Cows sacred, evil, and venal are shot by Vladimir Voinovich in this satiric look at the Soviet Union that reads like a combination “Ivan in Wonderland” and Zamiatin’s WE. The hero of Moscow 2042, like Voinovich, is a Soviet émigré writer living in West Germany. Our protagonist, Vitaly Kartsev, takes a 30-day trip by airplane back to a Moscow 60 years in the future.

Upon landing at the airport he sees the familiar huge portraits of Marx, Engels, and Lenin, but a Jesus in a business suit has joined this pantheon of gods. We gradually learn that the Communist Reformed Church has taken a prominent role in the regime in return for switching to straightforward atheism—ceremonies, rituals, and religious garb are all retained.

Kartsev is given all the respect a literary “classic” deserves even though his books are not published, their titles are never mentioned, and passages are never quoted. Past and future, fiction and fact begin to blur as we learn of the intense interest the all-powerful Editorial Commission has in convincing the “living classic” Kartsev to revise one of his previous works, Moscow 2042.

After reading his book, which he has not yet written, Vitaly Kartsev is asked to delete all references to Sim Simych Karnavalov. Sim—a devastating caricature of Aleksandr Solzhenitsyn—desires to return to Moscow from the West after prolonged absence in order to restore the office of the Tsar. Vitaly simply cannot understand why the very elderly leaders of the Editorial Commission are so concerned about “improving” a work of fiction.

It turns out that the State Editorial Commission censors no writers. They may write whatever they wish—only none of it can be printed. In fact, there are whole divisions of writers in the Paplesslit (Paperless Literature) department who are busy at the keyboards all day satisfying their personal need to write. The decision about what literature is more generally needed, however, is made by the Editorial Commission. The state has surpassed socialist realism for Communist realism, and all serious writing is done by the Generalissimo.

The Generalissimo, who looks very much like one of Vitaly’s old friends who was a bit of a hustler, is venerated everywhere ad nauseum. He is judged superior to Jesus, Marx, Engels, and Lenin and circles the globe in a satellite which can never return to earth. In the meantime, several deputies actually run things on earth in accord with his wishes. He can’t return because the deputies don’t want him to return after seeing the impracticality of some of his ideas. All parties agree, including the Generalissimo, that the arrangement is for the best.

As the story continues, we learn that others in Vitaly’s past life are still alive. Traces of the future can be seen 60 years earlier, but Vitaly is hardly prepared for their continued physical existence. It turns out that one of the hierarchy has developed an elixir of life—a very handy scientific breakthrough for a gerontocracy that just seems to go on and on.

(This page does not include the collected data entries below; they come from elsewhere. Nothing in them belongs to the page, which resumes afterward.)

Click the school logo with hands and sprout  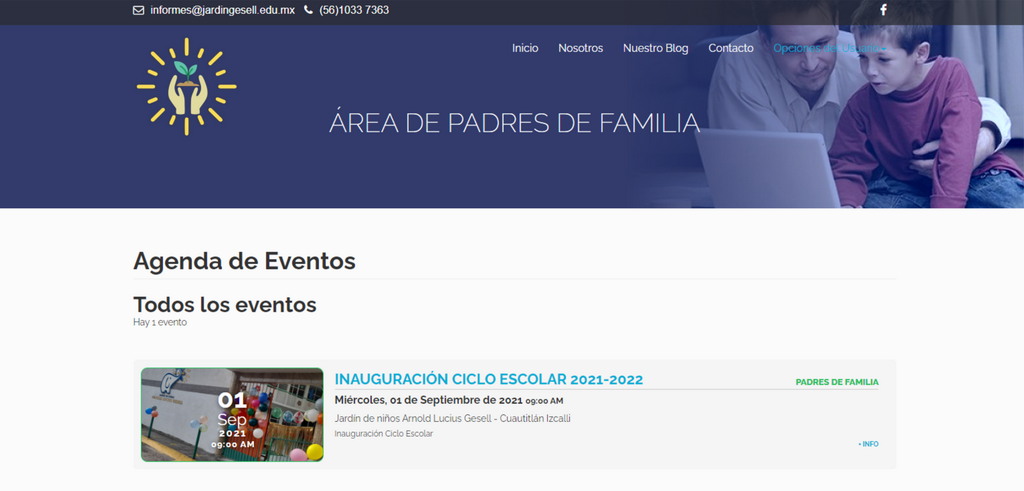(x=186, y=87)
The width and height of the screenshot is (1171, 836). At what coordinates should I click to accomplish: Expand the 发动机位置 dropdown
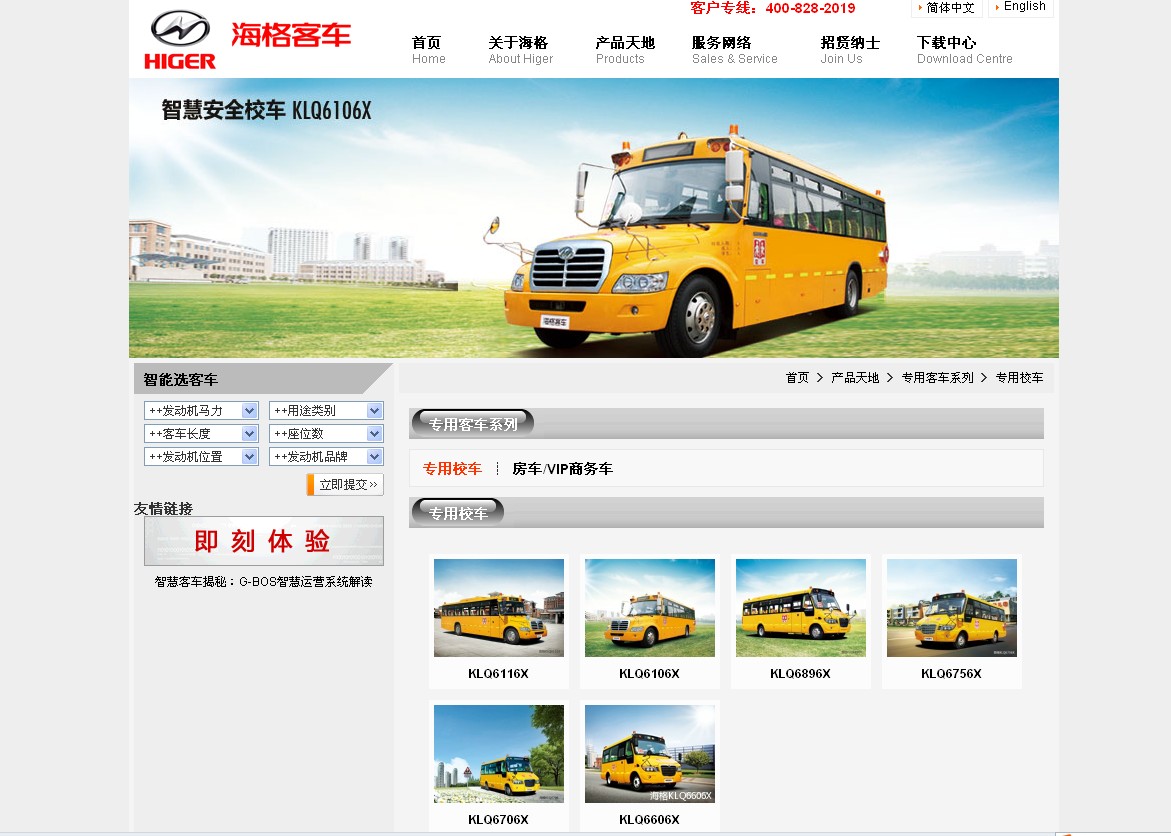[x=201, y=457]
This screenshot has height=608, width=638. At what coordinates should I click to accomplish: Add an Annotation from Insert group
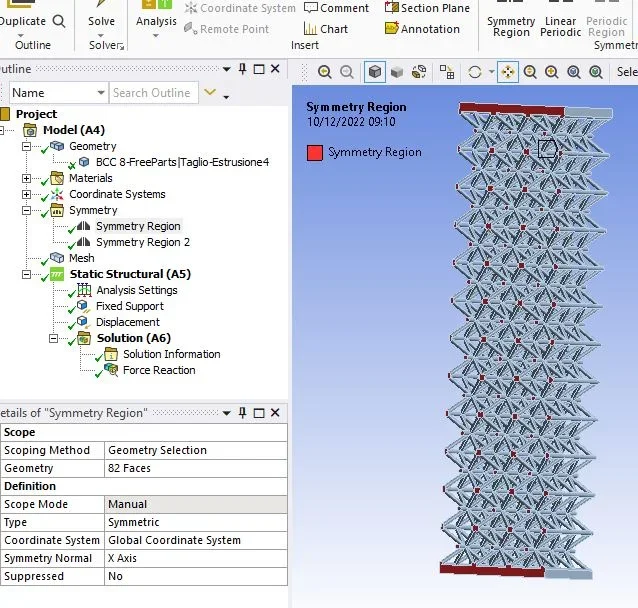[x=422, y=29]
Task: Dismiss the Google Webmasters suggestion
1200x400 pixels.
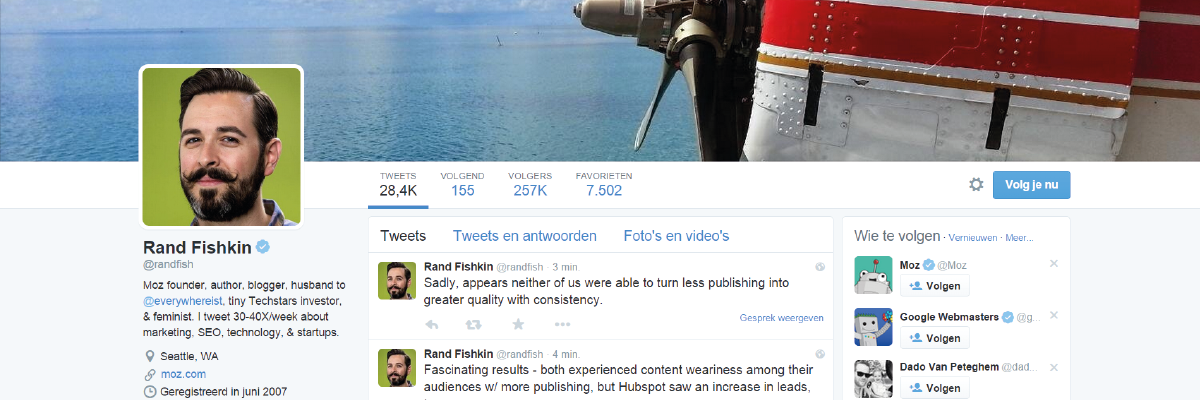Action: (1053, 315)
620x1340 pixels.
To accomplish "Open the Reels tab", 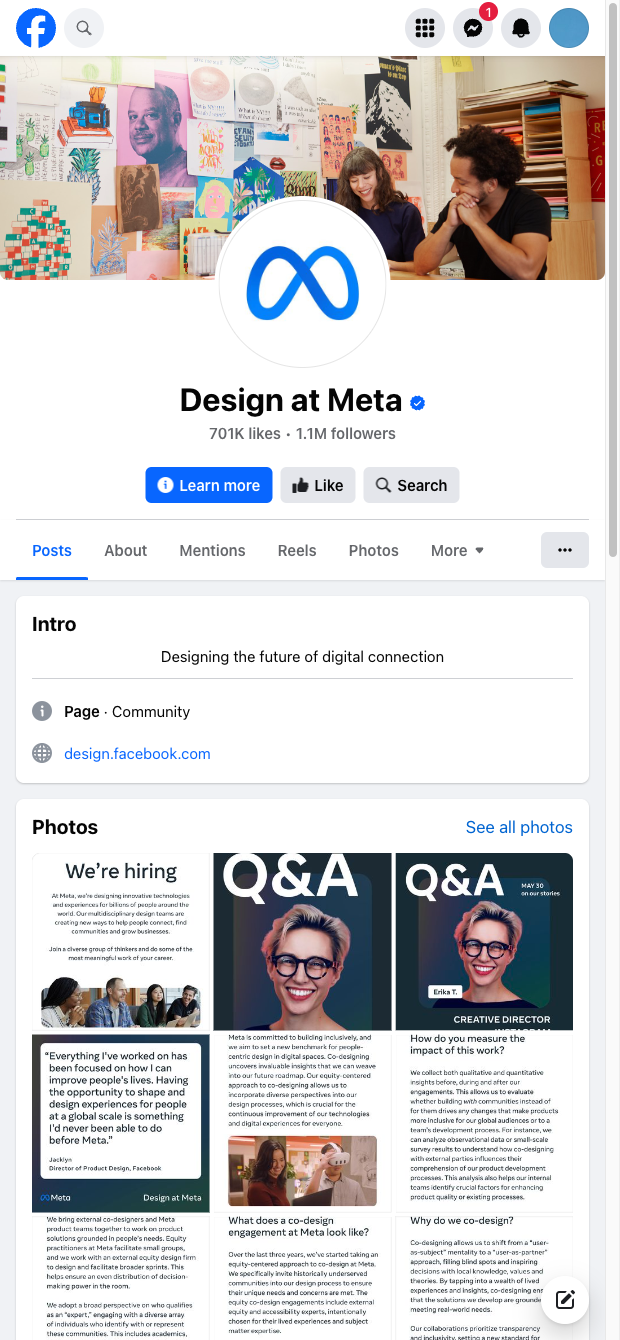I will (297, 550).
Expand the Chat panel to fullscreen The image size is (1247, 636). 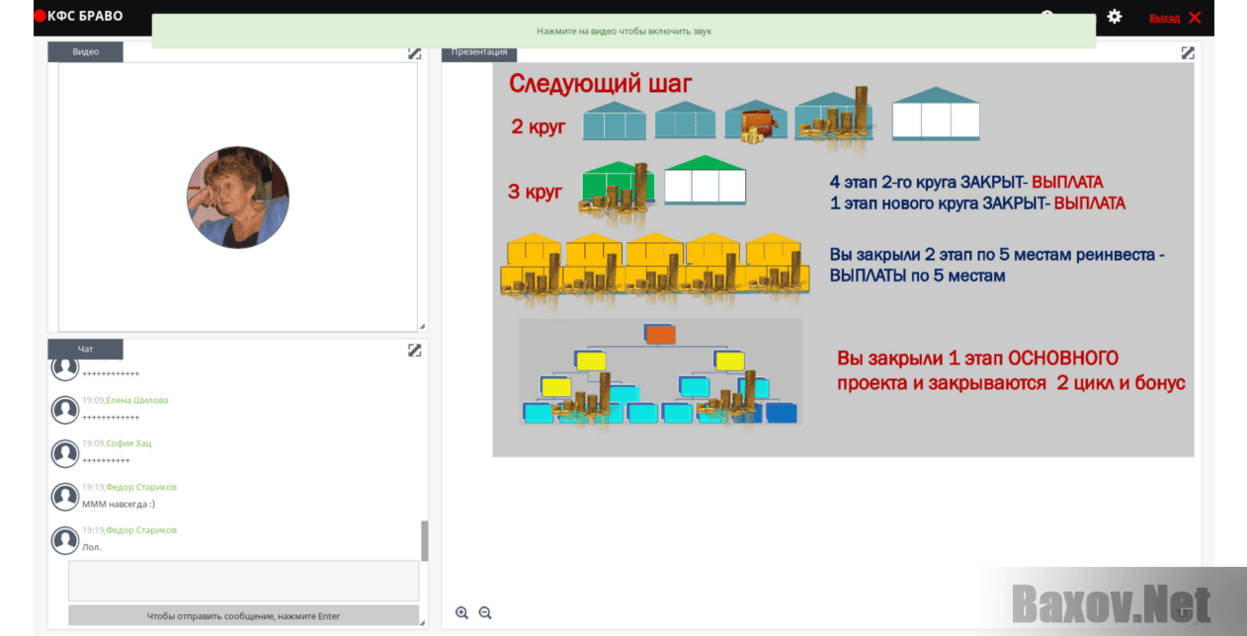pos(415,350)
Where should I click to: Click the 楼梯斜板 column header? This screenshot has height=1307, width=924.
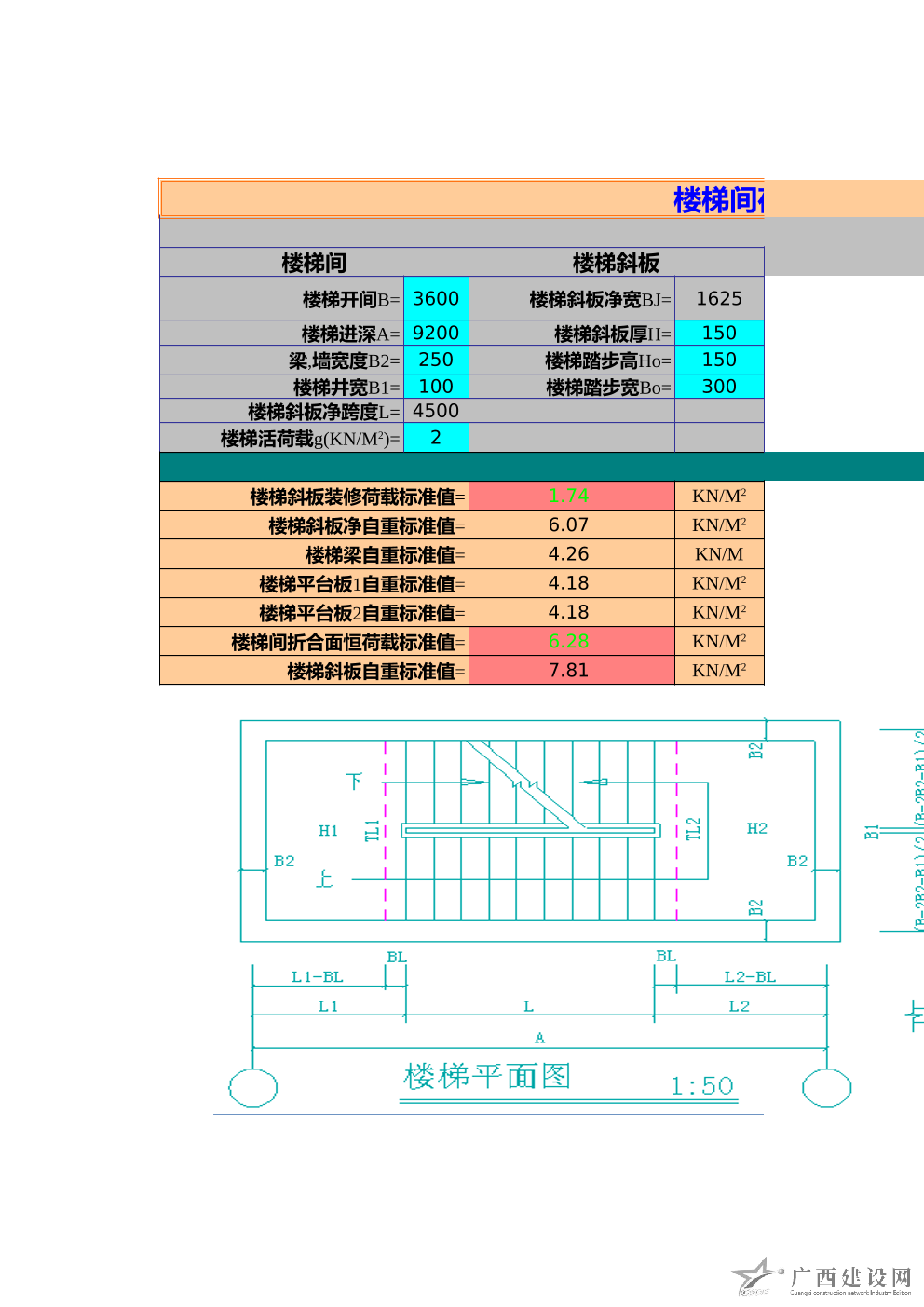(x=616, y=263)
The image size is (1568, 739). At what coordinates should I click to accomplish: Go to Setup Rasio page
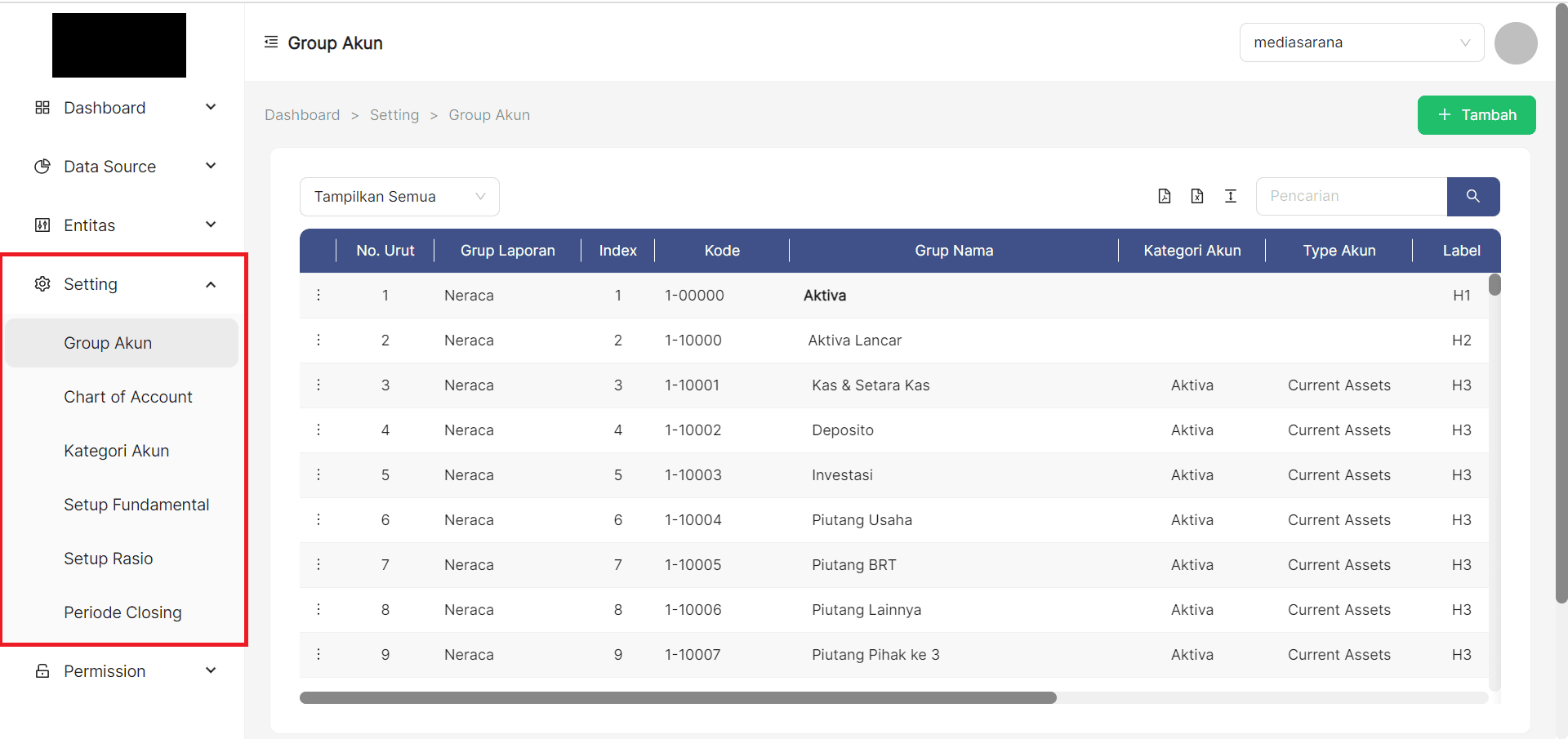(x=109, y=559)
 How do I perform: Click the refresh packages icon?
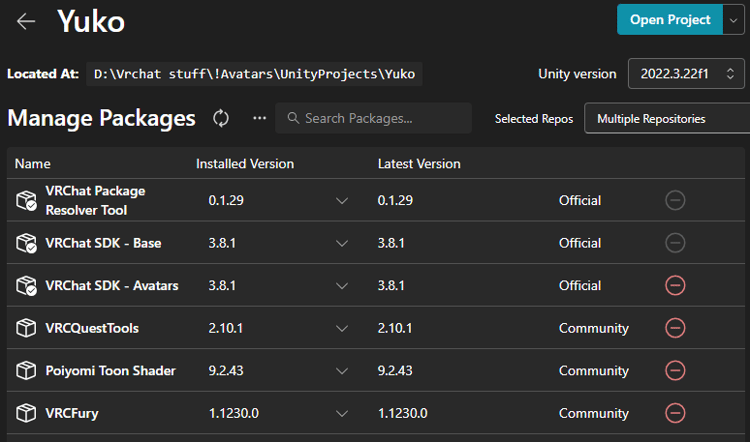click(x=221, y=118)
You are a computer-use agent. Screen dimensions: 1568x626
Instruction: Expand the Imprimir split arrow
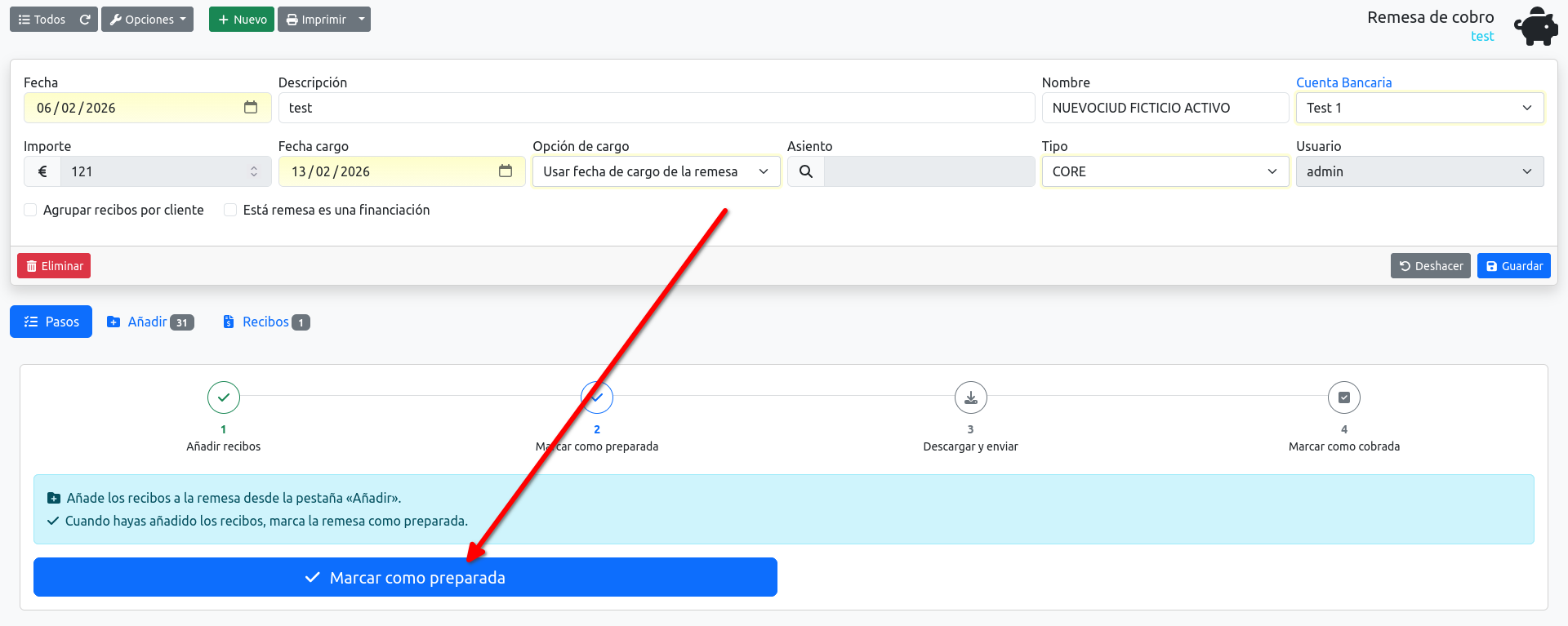click(x=362, y=20)
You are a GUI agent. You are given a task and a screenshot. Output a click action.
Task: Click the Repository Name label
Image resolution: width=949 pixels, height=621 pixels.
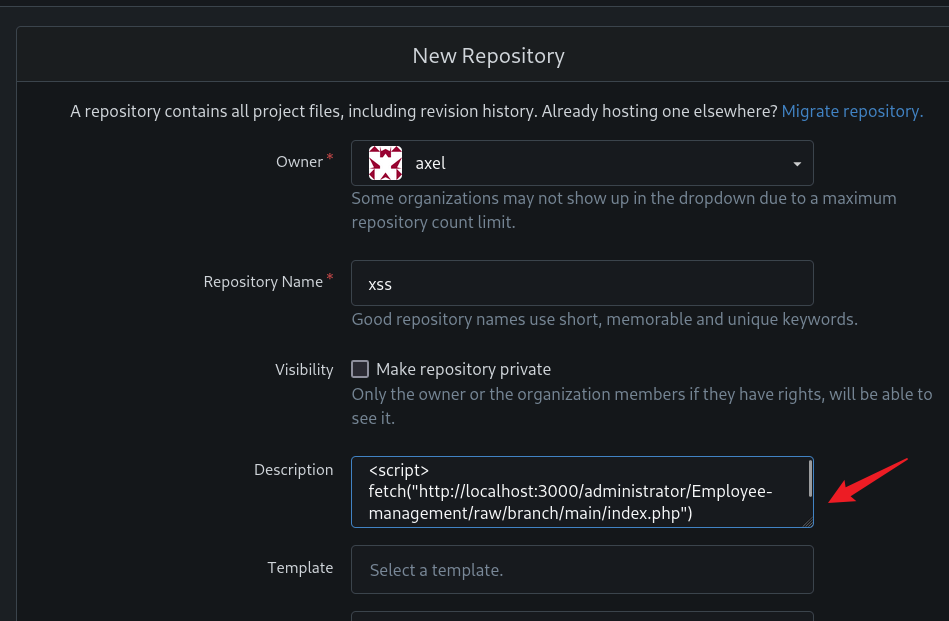tap(263, 282)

There is much mordant logic throughout this book. For instance, Lenin spoke of worldwide Communism and Stalin of Socialism in one country. The Generalissimo introduced Communism in one city. Sick, dying, or ideologically suspect persons are kept outside the city in the First Ring of Hostility, which is composed of filial republics of the Soviet Union. After the Filial Ring of Hostility there is the Fraternal Ring of Hostility, composed of socialist countries. Finally, there is the Enemy Ring of Hostility composed of capitalist lands. In Moscow itself, in the innermost of three rings within the city, all of which are inside the first Ring of Hostility, we have full and complete Communism.

From each according to his ability to each according to his needs. This is not as tough as it sounds once you realize that needs have to be determined scientifically. Everyone has general needs: food, clothing, and shelter. Beyond those general needs are the higher-level needs. Sure, some might like good-tasting, nutritious food rather than the foul-smelling but minimally nutritious vegetarian pork. The question is, do they need it? Members of the Editorial Commission, KPGB (a combination of Communist Party and state security), and the Supreme Pentagon, all have, as one might well understand, the highest level of needs.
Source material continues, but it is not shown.